REQUIRED WORK: From the line containing "Screen dimensions: 637x536" to the line containing "Select the cyan" in the records below, set down every line exactly as it stands, both ends included, and skip the pictures.

MATERIAL FOR THIS TASK:
+ + + + + + +
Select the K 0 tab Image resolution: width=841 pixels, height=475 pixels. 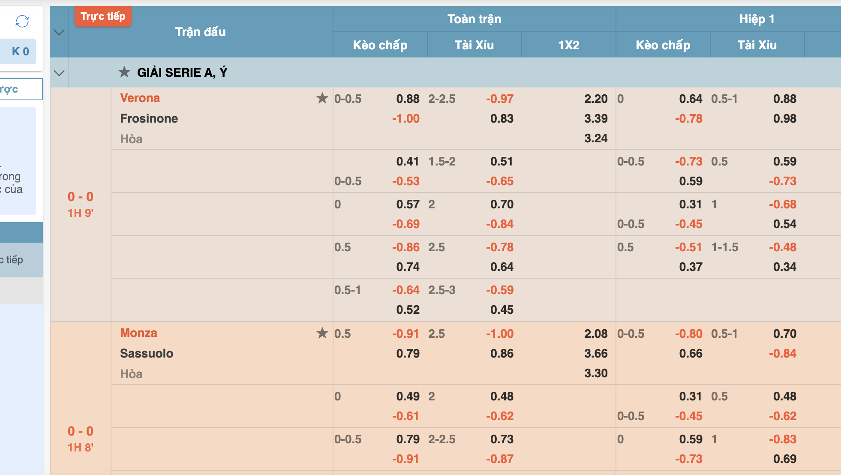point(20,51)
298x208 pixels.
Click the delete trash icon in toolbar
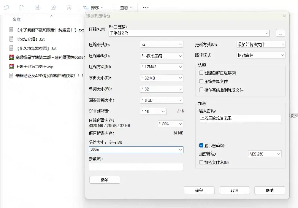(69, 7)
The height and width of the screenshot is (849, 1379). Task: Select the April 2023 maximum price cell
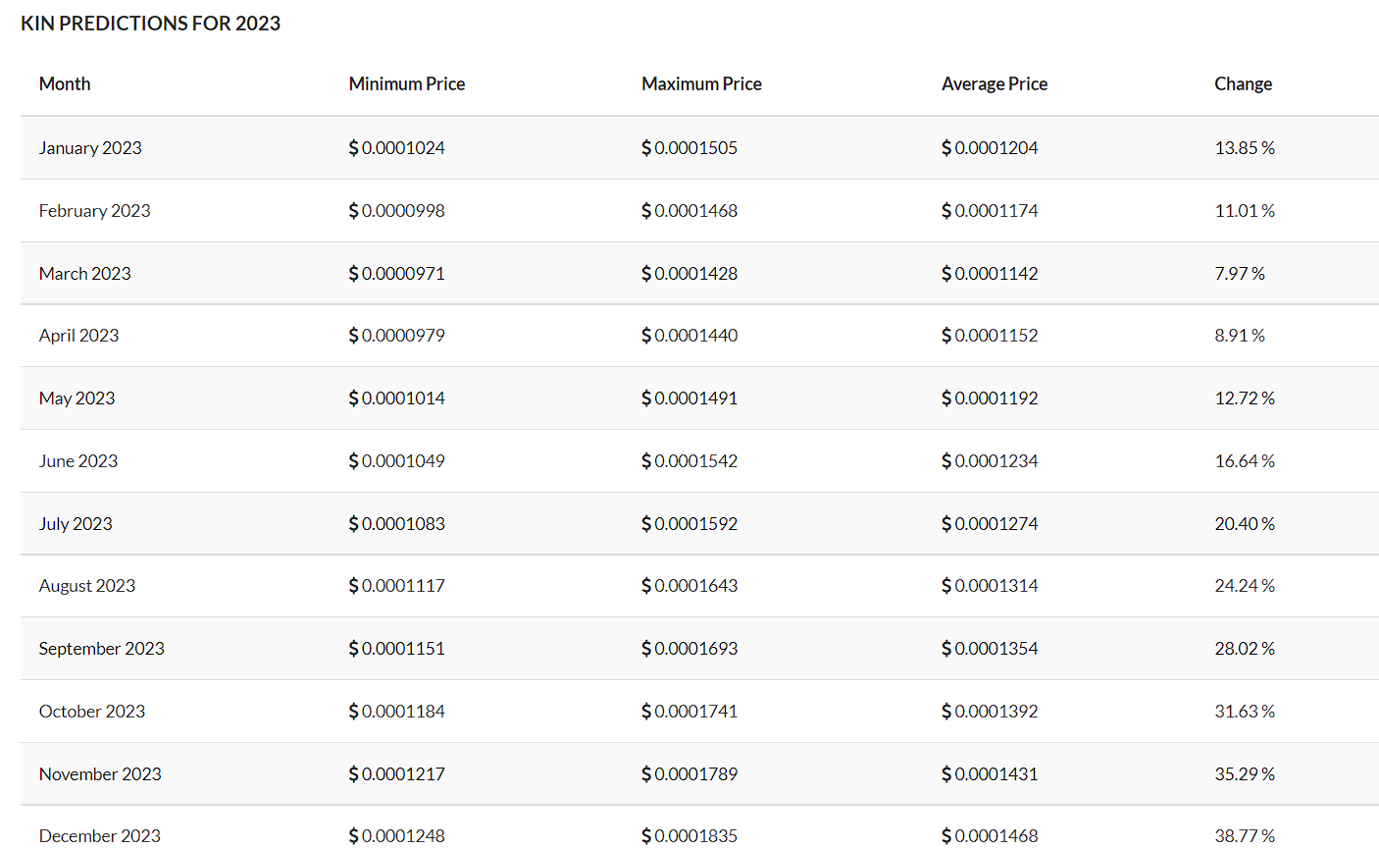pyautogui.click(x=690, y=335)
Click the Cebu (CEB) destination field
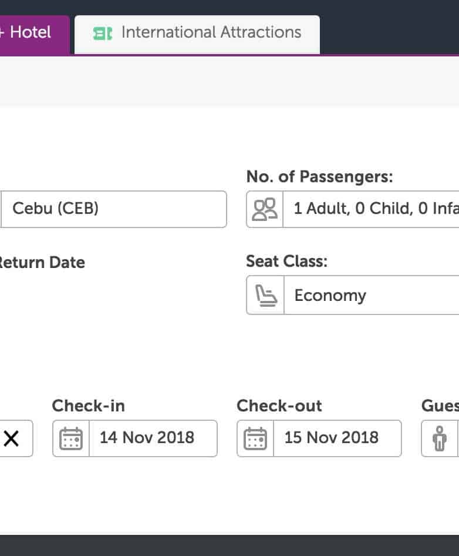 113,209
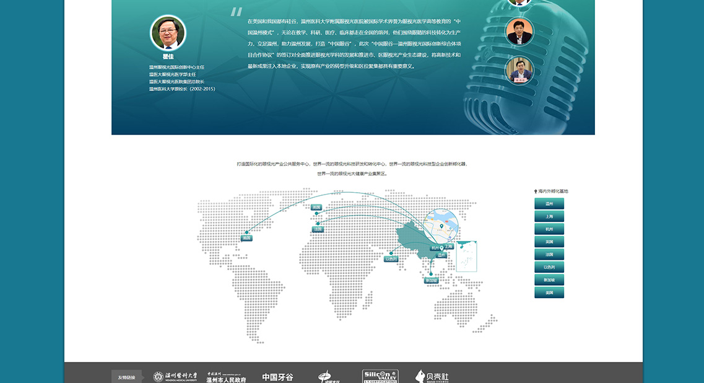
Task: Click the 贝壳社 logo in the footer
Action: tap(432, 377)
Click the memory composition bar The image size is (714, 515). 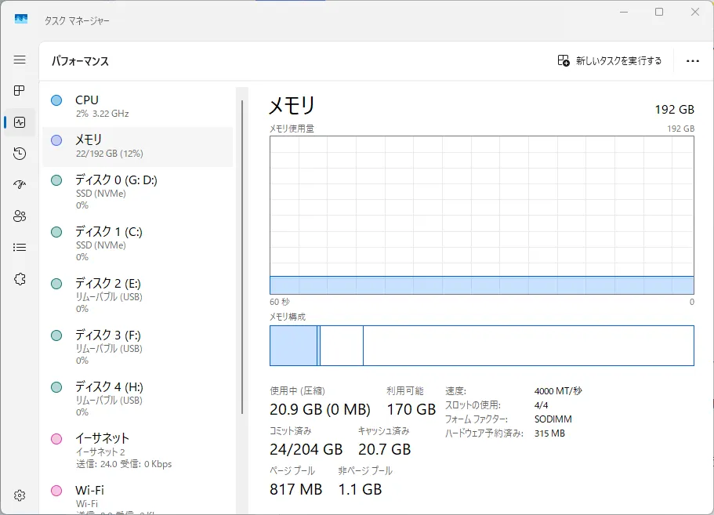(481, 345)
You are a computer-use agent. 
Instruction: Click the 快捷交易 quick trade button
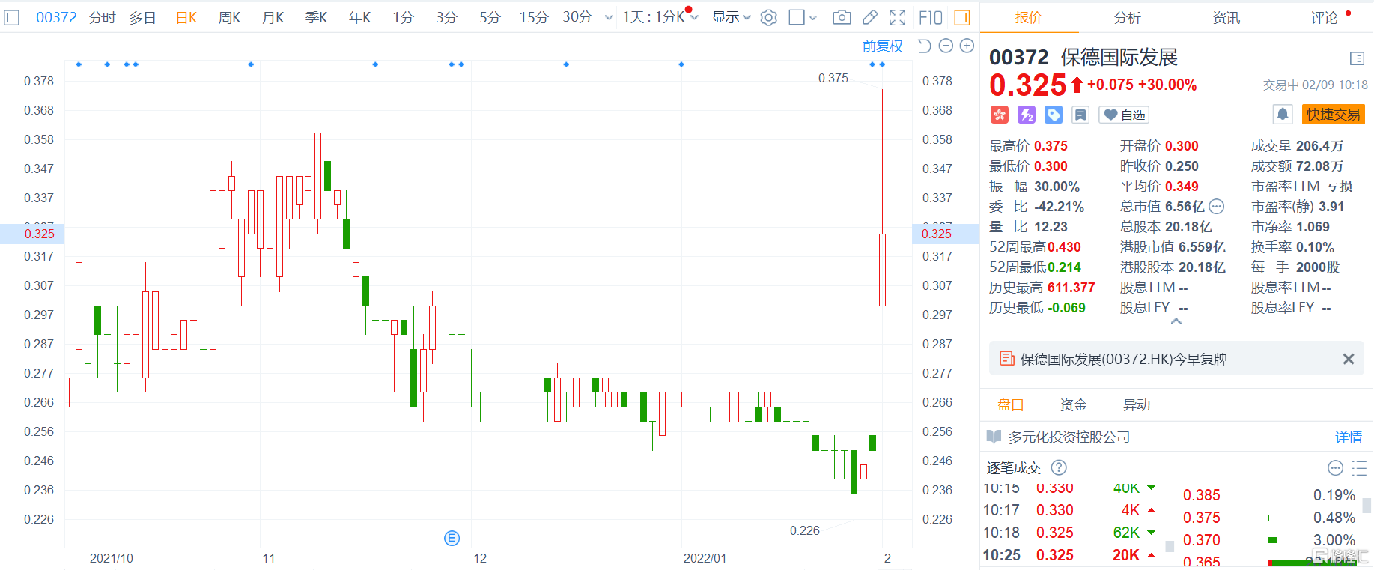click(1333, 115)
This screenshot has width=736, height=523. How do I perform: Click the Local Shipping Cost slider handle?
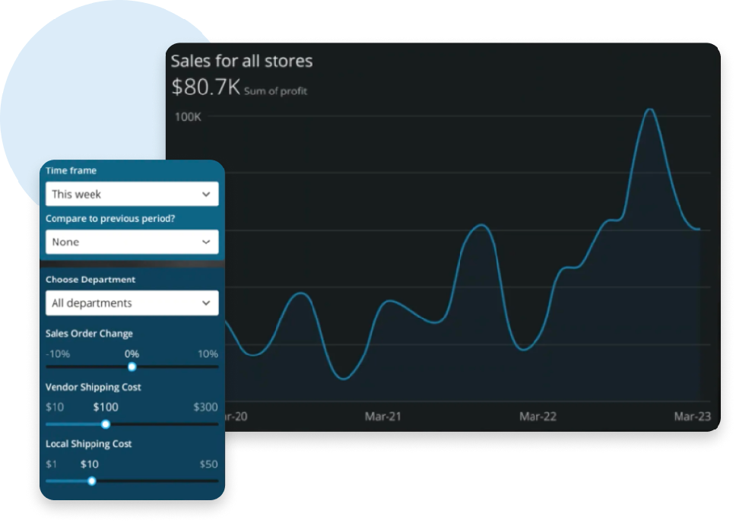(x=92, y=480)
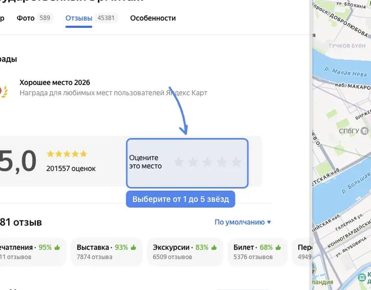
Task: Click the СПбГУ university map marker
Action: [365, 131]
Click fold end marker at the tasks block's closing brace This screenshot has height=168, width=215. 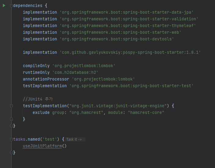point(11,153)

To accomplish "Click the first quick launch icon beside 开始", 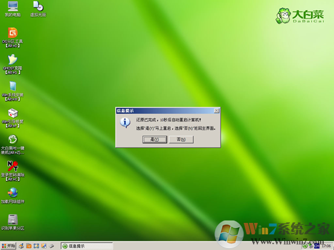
+ + + + + + +
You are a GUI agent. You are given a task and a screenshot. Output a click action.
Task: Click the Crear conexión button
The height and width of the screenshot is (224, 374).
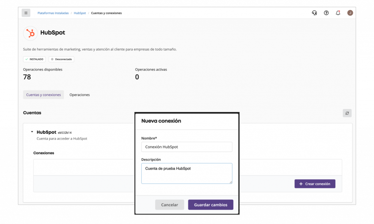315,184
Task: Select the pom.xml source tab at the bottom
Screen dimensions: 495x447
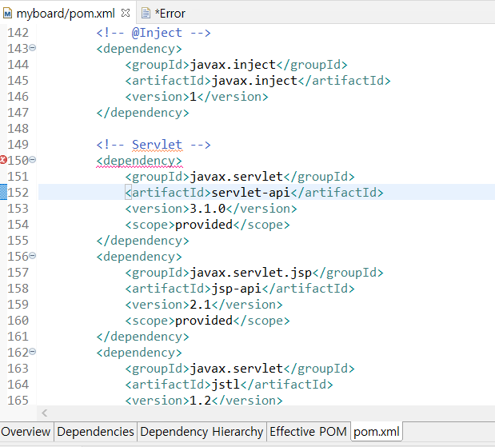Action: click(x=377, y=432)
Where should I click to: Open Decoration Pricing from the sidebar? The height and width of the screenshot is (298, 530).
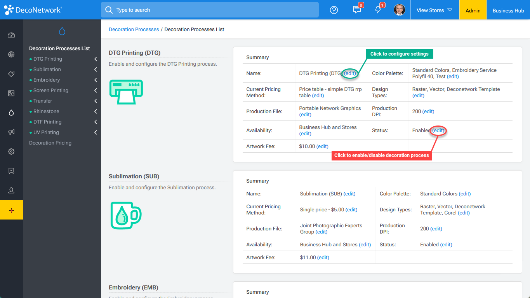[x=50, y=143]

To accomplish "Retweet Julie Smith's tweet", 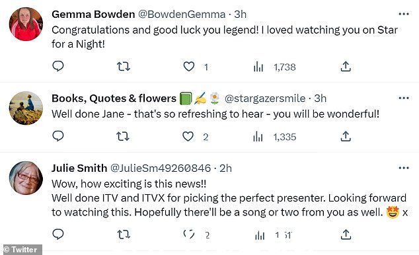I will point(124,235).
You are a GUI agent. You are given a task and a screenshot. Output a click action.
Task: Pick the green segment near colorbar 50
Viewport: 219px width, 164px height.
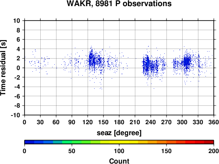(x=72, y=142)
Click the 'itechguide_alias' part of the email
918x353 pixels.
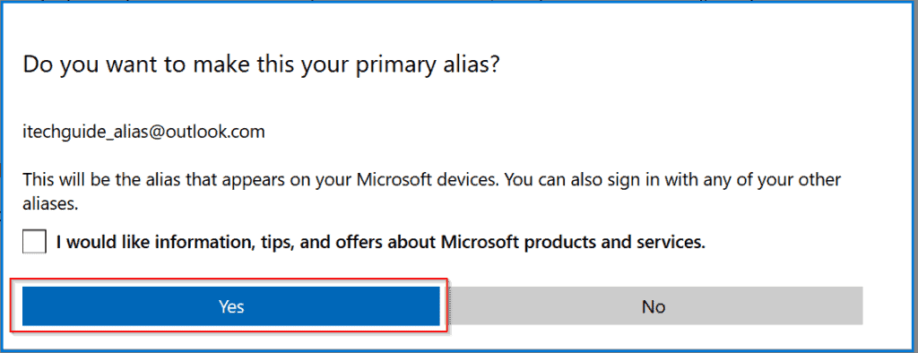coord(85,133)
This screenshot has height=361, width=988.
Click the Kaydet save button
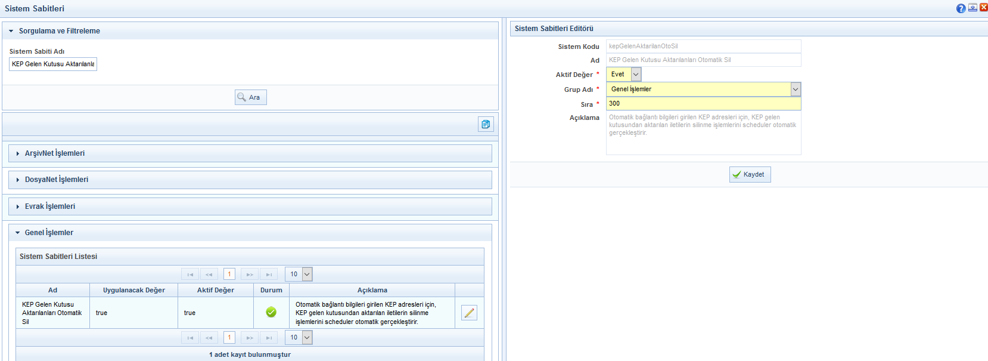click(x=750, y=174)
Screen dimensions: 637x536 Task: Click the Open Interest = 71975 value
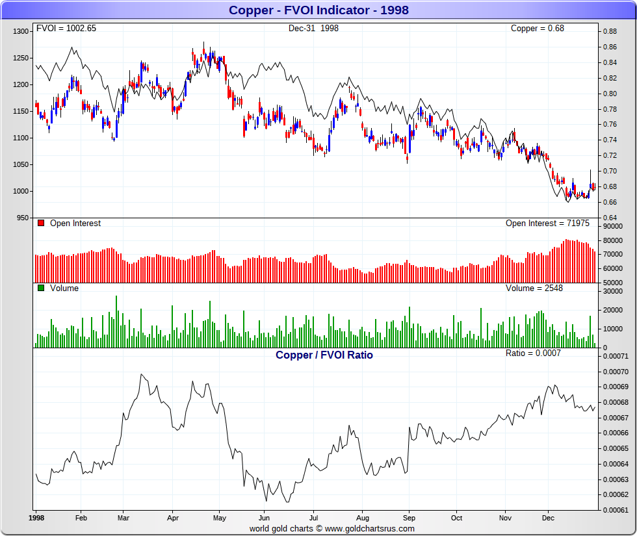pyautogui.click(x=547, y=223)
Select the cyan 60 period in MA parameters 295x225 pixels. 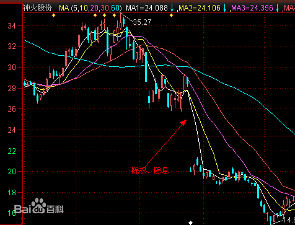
+ + + + + + +
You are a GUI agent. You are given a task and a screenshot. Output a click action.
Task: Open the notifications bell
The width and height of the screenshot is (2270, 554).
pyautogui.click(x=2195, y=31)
+ + + + + + +
EXERCISE OUTPUT:
Screen dimensions: 637x536 Task: Click the Open Interest = 71975 value
pyautogui.click(x=547, y=223)
Select the cyan 60 period in MA parameters 295x225 pixels. 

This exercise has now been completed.